* [SHORT EXERCISE]: Return the lines from the line containing "The height and width of the screenshot is (794, 1512)." through the line containing "Action: click(x=276, y=357)", reproducing them exactly.

* [DATASET ROWS]:
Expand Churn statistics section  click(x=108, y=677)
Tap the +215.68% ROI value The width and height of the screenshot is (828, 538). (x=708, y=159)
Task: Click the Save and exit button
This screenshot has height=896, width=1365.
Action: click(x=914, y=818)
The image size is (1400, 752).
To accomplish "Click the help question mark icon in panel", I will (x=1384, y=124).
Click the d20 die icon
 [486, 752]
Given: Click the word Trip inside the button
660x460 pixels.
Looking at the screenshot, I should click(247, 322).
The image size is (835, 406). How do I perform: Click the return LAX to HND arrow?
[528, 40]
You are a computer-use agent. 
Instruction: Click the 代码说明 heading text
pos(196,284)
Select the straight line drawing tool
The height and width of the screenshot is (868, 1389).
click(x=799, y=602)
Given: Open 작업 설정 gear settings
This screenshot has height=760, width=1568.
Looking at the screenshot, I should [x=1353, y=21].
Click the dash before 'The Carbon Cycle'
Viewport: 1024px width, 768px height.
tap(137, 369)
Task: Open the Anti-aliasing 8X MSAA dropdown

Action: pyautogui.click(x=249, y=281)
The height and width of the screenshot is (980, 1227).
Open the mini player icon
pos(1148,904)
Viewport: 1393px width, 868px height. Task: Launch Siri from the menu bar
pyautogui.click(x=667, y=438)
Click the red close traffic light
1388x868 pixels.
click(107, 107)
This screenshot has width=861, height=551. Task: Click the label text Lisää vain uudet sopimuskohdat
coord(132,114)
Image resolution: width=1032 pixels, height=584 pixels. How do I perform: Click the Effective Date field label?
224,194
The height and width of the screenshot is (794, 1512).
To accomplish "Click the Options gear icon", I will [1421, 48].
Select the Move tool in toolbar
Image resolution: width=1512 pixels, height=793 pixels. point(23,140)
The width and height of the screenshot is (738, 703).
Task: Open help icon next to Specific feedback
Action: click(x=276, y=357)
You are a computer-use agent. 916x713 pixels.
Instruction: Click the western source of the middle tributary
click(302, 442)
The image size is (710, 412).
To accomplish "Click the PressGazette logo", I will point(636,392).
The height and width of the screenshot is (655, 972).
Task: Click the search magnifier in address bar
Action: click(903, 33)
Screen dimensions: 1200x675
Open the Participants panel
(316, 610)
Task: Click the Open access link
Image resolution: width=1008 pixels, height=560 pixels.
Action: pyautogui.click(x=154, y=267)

* [THE OUTPUT]:
The height and width of the screenshot is (794, 1512).
To accomplish "Click the Options gear icon", I will [1421, 48].
Select the Move tool in toolbar
Image resolution: width=1512 pixels, height=793 pixels. point(23,140)
The width and height of the screenshot is (738, 703).
Task: Open help icon next to Specific feedback
Action: click(x=276, y=357)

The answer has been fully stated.